= Manama incident =

The Manama incident on August 26, 2010 involved the arrest in the Seef Mall in Manama, Bahrain, of Fakhria al-Singace, the sister of Abduljalil al-Singace, a human-rights spokesperson for the Bahrain opposition Haq Movement. According to The New York Times, three women wearing the niqāb and abaya entered the mall and unfurled a banner reading, "It is forbidden to arbitrarily arrest and detain people". More than a dozen plainclothes and uniformed police officers surrounded them, and Fakhria al-Singace was handcuffed and arrested after being pinned spread-eagled to a cafe table. She was released the next day.

The women were protesting against the arrests of several human rights activists, including Abduljalil al-Singace, who was detained on August 13 at Bahrain International Airport after returning from a conference in London, where he had offered evidence about the human rights situation in Bahrain. The government has accused him of involvement in terrorism. The arrests are part of a crackdown on political opposition in Bahrain that saw 159 arrests in two weeks in August 2010, with many activists reportedly held without charge or access to lawyers or family members.

Amnesty International has asked the government to reveal the whereabouts of eight of the detainees, who include a number of Shia clerics. Local websites describing the situation have been blocked by the government.

The Sunni governing family is concerned about upcoming parliamentary elections on October 23 that could see it lose to the country's Shiite majority. Bahrain's close relationship with the United States — it hosts an American naval base — and its Shiite citizens' relationships with Iran, have added to the tension.
==Arrest of Abdul Jalil al-Singace==
The country's opposition spokesman on human rights, Singace was arrested at Bahrain International Airport on August 13, when he returned with his family from a trip to London. He and another activist, Abd-al Ghani al-Khanjar, had attended a conference at the House of Lords on August 5, held to discuss human rights issues in Bahrain. Al-Khanjar was also arrested along with two others on August 15. On August 3, the Bahrain News Agency, a government press agency, quoted a National Security Agency source who said the arrests were related to a network seeking to undermine national security. The source said al-Singace had led "sabotage cells," and provided funds to the cells to carry out acts of terrorism. Because he is accused of having tried to overthrow the government, al-Singace could potentially face the death penalty, according to a Bahrain lawyer, Mohammad Al Tajer.

Singace, who uses a wheelchair as a result of partial paralysis from polio, was arraigned on August 27, and complained that he had been kept in solitary confinement, deprived of sleep, regular access to the bathroom and that his wheelchair and crutches were removed. He said he had been forced to sign documents without having a chance to review them.

==Other arrests==
As of August 19, 2010 the United Arab Emirates-based Gulf News reported that eight activists and clerics had been arrested. By August 20, the number had risen to 12, according to Emirates247.com, citing the Gulf News. According to Bahrainian sheikh Rasheed Bin Abdullah Al Khalifa the arrests were due to "acts of incitement and sabotage ... risks and dangers to people's lives and their social and economic status as well as the country's domestic and international reputation." The deputy chief of public security announced that two rioters had been injured and twenty-five arson attacks had been carried out by August 22, as reported by the Khaleej Times. "

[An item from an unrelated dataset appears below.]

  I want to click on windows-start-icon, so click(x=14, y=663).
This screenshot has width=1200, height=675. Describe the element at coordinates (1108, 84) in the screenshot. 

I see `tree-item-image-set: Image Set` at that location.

The number arrested increased dramatically after the incident at Seef Mall. On August 26, the Times reported that the number of detainees had risen to 159, and that it included young men not known as activists. The next day, the Gulf Daily News reported that Muhannad Abu Zeitoun, who works for the Arabic-language publication Al Watan, had been attacked by two masked men; the victim suggested that he had not been directly singled out for attack but rather that his newspaper had been for speaking out against violence and terrorism. Bahraini police and other democratic organizations condemned the assault, according to the Gulf Daily News report.

==Government crackdown==
On September 6, the Gulf News reported a sweeping crackdown on the part of the Bahraini government. The country's National Security Agency (NSA) reported that it had "dismantled a terrorist network" including the arrest of at least ten leaders in charge of planning and raising funds and at least thirteen heads of cells overseeing "acts of sabotage" in various parts of the country. The NSA suggested the "terrorist networks" may have aimed to overthrow the government. No non-governmental sources were cited to corroborate the account.

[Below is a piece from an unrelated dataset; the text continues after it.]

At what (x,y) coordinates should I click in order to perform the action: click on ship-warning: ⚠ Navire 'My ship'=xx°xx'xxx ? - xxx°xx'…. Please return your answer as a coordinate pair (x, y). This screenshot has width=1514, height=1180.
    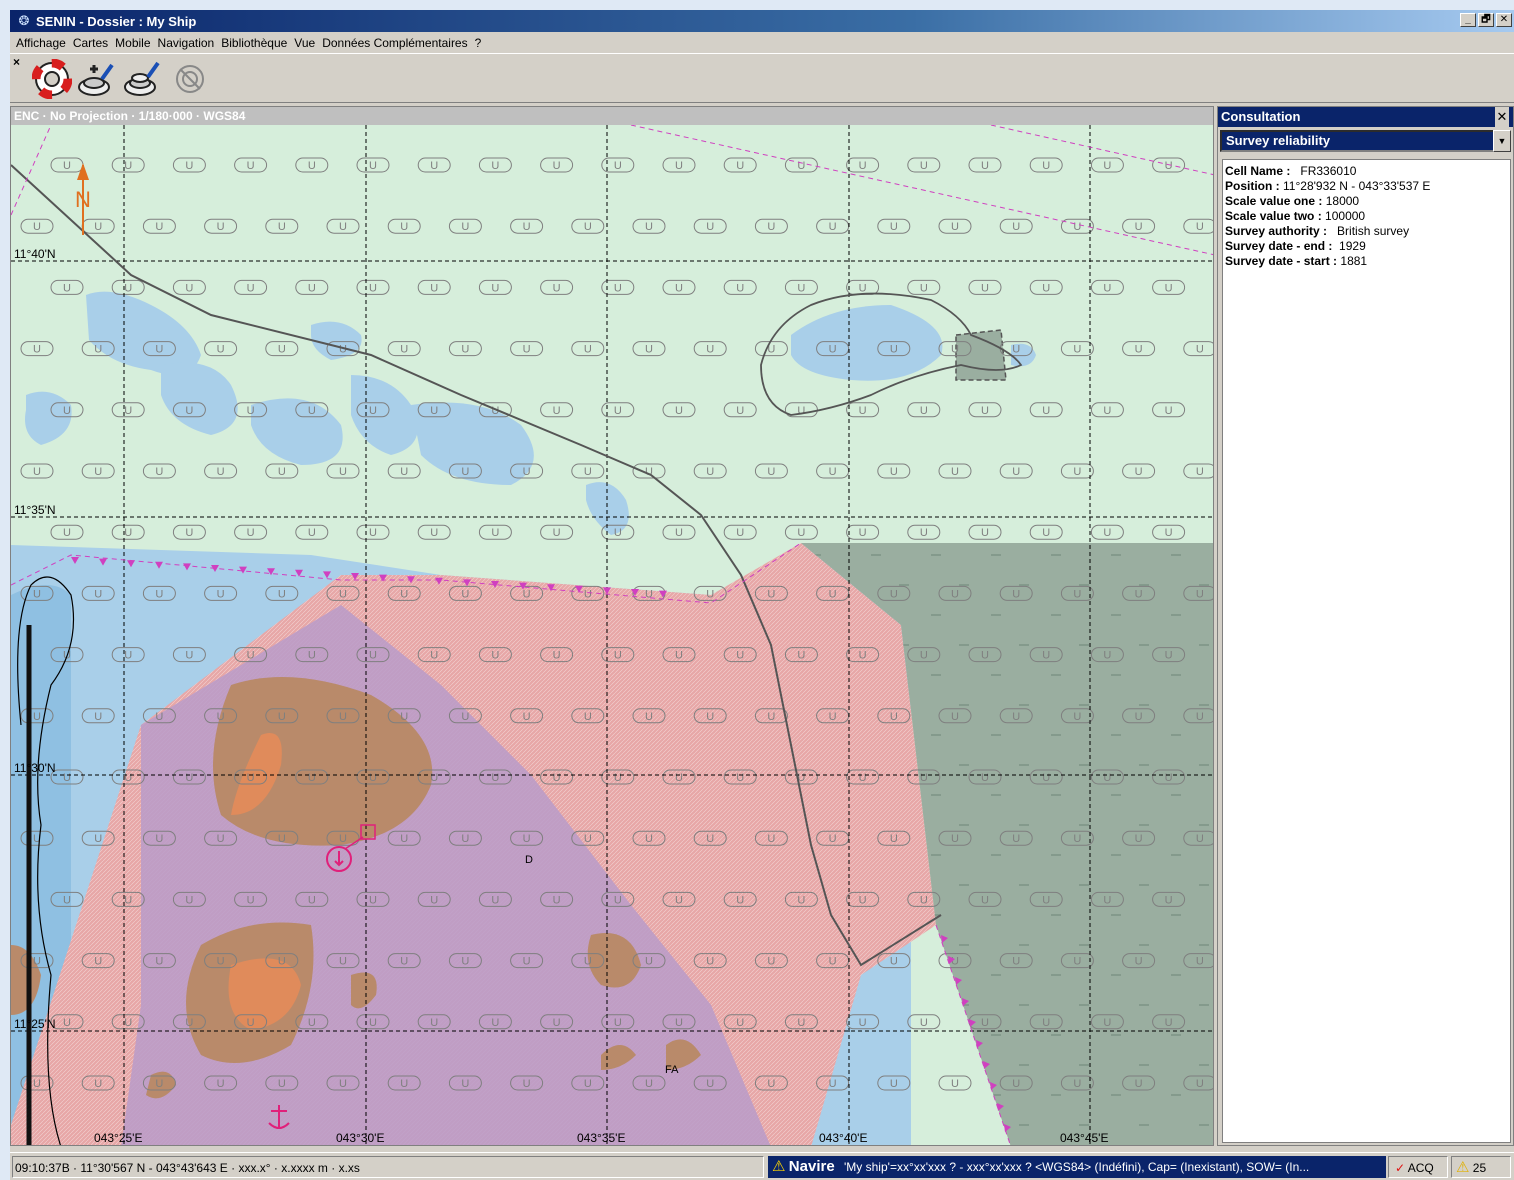
    Looking at the image, I should click on (1077, 1167).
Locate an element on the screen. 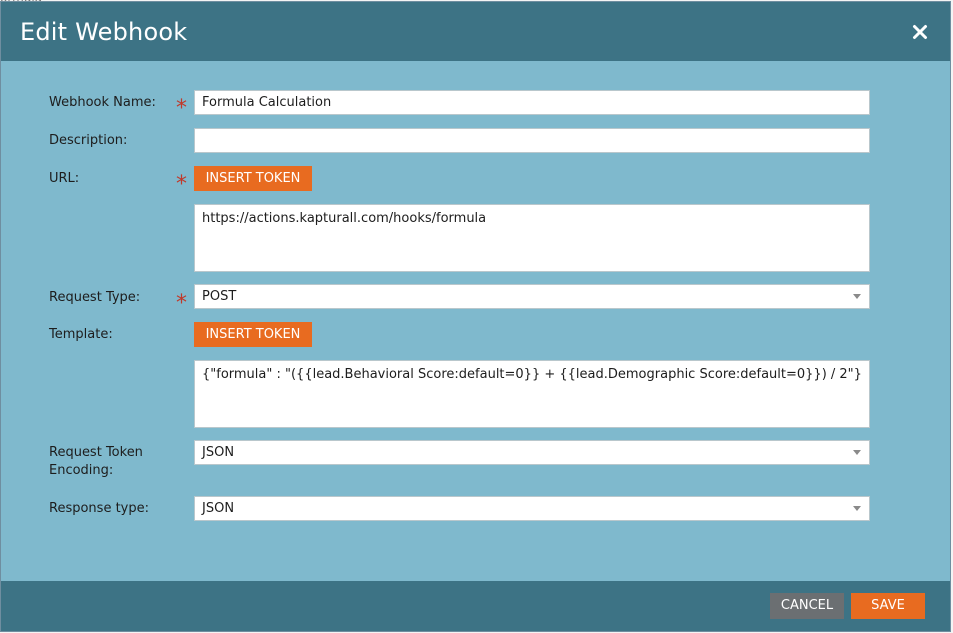 This screenshot has height=633, width=953. template-insert-token-button: INSERT TOKEN is located at coordinates (253, 334).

On the same day, the Gulf News reported that the government of Bahrain intended to "check misuse of religion." Prince Khalifa Bin Salman Al Khalifa, Bahrain's Prime Minister, is reported to have sent a letter to the country's king, Hamad ibn Isa Al Khalifa, urging that they regain "the pulpits to avoid them being hijacked by incompetent politicians or preachers who have moved away from the nation's interests and asserting the nation's mandate is the starting point in our efforts to achieve a sound religious orientation."

A third report quoted rights groups who suggested that "more than 250 people have been detained [and that the] backlash spilled onto the streets with gangs and police clashing on opposite sides of barricades of burning tires." The preceding day, state media were reported to have released the photographs of 23 opposition figures ranging from professors to taxi drivers. No details of the alleged coup plot have been made public.